Would puffers do good in a 10 gal fw ? The answer is probably not but I am hopeful! I was thinking maybe a few of those. Any feedback is appreciated.


----------



## dirtydutch4x (Jun 16, 2009)

Most of the puffers sold in lfs's are sold as freshwater but as they grow require brackish water and you could put one in a 10 but more than that you are pushing it. they need hiding if you put 2 in and are aggressive so dont mix with other fish. thats basic rules which I dont follow, I go by live and learn. Try this link, it gives some info. Puffer Fish


----------



## susankat (Nov 15, 2008)

If you can get dwarf puffers, aka pea puffers you can put 2 in a 10 gal tank.

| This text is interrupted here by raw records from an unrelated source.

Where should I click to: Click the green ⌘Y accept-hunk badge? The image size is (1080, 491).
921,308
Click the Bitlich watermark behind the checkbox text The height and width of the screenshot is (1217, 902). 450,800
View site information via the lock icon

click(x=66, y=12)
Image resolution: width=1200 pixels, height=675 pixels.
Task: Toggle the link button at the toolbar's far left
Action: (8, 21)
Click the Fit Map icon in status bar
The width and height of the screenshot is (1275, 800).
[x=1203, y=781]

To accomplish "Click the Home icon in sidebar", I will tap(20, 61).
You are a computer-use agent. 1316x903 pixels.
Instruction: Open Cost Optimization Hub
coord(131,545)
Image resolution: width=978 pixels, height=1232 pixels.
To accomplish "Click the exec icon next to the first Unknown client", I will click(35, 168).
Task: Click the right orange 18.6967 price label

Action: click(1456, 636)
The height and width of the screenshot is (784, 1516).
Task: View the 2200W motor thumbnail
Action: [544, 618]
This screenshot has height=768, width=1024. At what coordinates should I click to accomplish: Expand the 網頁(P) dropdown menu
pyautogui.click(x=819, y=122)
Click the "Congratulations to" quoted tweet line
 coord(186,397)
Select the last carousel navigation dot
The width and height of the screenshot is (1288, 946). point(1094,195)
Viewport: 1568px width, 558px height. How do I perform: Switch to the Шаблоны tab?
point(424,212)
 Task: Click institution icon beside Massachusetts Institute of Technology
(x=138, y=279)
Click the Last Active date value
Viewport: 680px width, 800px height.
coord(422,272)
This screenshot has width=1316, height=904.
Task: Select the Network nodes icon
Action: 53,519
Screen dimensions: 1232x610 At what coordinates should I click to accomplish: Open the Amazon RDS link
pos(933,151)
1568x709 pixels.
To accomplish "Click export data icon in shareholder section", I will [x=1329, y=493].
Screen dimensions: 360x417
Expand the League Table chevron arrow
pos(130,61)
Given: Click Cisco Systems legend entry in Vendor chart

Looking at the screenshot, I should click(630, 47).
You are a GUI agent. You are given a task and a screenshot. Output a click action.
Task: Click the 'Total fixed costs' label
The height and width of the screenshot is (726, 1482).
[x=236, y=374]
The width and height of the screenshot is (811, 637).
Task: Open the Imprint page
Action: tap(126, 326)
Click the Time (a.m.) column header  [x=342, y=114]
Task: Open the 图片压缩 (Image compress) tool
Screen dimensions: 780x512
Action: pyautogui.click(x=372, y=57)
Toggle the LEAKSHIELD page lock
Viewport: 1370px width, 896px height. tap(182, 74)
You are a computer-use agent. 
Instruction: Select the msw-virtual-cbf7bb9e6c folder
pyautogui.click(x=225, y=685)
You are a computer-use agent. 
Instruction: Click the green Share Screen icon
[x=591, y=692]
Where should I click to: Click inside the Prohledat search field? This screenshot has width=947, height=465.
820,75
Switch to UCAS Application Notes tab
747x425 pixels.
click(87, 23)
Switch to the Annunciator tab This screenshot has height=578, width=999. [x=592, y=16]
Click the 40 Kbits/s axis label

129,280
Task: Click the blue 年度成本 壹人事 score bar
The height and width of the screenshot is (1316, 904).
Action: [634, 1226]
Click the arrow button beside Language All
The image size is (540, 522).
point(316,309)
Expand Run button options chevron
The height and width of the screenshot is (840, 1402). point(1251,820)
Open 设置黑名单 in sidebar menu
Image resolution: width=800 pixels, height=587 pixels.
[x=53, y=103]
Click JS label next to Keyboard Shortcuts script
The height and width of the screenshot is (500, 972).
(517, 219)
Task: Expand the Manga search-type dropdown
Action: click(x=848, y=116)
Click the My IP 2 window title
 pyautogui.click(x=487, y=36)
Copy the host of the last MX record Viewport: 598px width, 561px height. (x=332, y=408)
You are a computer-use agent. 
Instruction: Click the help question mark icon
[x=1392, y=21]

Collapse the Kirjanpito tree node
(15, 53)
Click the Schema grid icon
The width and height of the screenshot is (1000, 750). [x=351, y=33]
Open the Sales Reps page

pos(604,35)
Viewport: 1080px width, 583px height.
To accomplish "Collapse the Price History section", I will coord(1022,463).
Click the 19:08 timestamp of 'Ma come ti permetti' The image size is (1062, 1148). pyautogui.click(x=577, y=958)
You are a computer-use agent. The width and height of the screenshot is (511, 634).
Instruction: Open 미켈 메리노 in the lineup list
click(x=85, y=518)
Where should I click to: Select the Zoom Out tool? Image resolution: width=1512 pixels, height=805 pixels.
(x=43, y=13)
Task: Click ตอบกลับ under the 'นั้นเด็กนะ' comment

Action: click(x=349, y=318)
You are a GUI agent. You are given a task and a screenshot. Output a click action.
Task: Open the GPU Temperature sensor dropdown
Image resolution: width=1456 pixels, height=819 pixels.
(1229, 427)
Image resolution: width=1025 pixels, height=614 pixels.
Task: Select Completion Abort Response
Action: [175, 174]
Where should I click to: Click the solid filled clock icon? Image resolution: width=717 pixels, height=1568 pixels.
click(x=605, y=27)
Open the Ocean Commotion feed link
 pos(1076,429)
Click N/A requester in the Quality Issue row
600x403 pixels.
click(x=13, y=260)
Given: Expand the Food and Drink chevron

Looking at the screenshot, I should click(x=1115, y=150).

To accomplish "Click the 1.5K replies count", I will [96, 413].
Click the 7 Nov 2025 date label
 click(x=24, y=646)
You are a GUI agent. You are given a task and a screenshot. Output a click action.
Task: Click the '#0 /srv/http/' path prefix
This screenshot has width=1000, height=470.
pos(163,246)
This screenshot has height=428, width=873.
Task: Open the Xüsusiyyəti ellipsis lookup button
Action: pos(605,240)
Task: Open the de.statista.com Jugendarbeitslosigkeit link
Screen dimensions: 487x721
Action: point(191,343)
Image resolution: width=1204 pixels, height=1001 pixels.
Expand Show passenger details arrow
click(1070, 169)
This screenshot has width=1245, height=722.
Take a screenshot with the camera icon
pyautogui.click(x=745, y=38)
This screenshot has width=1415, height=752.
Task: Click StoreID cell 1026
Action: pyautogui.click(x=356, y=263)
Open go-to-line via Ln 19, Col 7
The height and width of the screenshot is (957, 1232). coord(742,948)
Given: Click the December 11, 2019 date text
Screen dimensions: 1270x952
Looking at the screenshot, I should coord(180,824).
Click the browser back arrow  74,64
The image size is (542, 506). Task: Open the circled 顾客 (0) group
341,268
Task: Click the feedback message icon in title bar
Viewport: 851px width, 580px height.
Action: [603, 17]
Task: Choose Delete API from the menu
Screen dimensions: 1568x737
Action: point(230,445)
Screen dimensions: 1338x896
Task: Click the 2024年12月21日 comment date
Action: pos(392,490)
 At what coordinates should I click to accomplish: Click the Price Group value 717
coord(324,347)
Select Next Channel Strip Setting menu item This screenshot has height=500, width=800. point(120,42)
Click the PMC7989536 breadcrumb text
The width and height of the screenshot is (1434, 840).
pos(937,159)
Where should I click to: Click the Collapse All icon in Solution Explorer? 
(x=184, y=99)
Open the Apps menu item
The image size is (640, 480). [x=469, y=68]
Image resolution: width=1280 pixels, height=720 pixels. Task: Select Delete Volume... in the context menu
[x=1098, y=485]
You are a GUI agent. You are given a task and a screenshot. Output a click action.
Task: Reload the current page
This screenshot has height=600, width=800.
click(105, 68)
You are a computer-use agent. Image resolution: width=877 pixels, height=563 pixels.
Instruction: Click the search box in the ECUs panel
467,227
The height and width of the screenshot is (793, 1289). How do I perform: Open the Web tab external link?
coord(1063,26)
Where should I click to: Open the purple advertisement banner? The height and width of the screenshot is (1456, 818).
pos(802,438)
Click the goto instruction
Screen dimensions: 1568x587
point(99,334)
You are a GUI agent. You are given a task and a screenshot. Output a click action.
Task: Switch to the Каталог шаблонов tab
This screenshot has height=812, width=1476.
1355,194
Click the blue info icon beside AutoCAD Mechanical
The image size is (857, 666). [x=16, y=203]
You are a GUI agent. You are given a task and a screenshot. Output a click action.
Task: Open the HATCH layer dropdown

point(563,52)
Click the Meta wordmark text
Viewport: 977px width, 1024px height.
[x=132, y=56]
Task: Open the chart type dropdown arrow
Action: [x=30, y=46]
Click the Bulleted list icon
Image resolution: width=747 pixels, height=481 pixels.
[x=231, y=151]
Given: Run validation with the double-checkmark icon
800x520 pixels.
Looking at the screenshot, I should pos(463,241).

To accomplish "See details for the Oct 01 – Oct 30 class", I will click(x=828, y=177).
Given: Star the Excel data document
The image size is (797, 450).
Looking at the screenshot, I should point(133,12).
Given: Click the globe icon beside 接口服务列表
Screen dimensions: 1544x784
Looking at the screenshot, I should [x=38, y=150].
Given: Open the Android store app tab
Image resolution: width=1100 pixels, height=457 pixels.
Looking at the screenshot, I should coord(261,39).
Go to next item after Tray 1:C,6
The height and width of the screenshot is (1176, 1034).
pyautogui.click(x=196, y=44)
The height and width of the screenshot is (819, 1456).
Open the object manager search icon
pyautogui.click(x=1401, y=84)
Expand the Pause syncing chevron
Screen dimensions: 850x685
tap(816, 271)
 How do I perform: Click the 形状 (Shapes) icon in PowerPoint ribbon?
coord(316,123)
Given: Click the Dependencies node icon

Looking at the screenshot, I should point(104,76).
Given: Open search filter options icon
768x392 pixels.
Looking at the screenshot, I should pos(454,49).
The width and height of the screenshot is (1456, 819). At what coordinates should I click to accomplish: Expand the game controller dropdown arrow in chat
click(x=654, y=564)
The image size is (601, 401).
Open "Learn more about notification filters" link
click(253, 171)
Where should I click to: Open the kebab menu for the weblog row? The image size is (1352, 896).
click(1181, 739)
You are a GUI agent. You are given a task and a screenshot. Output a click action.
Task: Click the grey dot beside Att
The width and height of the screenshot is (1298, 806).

And they don't require brackish water as adults.


----------



## dirtydutch4x (Jun 16, 2009)

I was gonna mention them but not many lfs's stock them, I would love to find some for my self but I like to see my fish and pick them rather than order.


----------



## susankat (Nov 15, 2008)

If you have a good lfs they should order them for you.


----------



## jeffro0050 (Apr 4, 2010)

I had puffers a few years back. Not a particularly hardy fish and they need to have a varied diet. I was a novice at the time, so they didn't have a very good mortality rate.


----------



## logansmomma1228 (May 2, 2010)

Yeah I really want to get them but maybe I should wait since I am a beginner. Thanks guys


----------



## jeffro0050 (Apr 4, 2010)

logansmomma1228 said:


> Yeah I really want to get them but maybe I should wait since I am a beginner. Thanks guys


Good choice. One question, are you considering live plants? because if you are, I recommend a School of 6 or 7 harlequin rasbora as a first fish. They are tough and I find them to be very interesting compared to the usual tetras that most beginners start with. Also VERY non-aggressive unless they are spawning, and the height of their aggression is chasing females to get them to spawn 

They are very interested in people viewing the tank and their spawning behavior is very fun to watch. Sadly, they aren't happy in a non planted tank.
I posted a thread in this forum about their spawning behavior and sex identification. Definitely give this species a try if you are uncertain. Very active and playful tankmates. They are also inquisitive about new species acquisitions. Its fun to watch them hover over new "strange" species and try and snap up food that they leave behind.


----------



## logansmomma1228 (May 2, 2010)

Well I will check them out! I have some planned already which is included in my siggy now, but I will definitely do some research on these and see if i want to go with them instead. thanks


----------



## James0816 (Jun 19, 2009)

I may have gotten lucky my little guys. Never had an issue with them as far as care. I didn't find them hard to keep.

But yes...no more than (2) in a 10g. Lots of plants preferrably.

As small as they are..no tank mates. Their size is deceiving. Can be a mean little joker.

And here's the best part about them....pond snails! Num yummy! ;o)


----------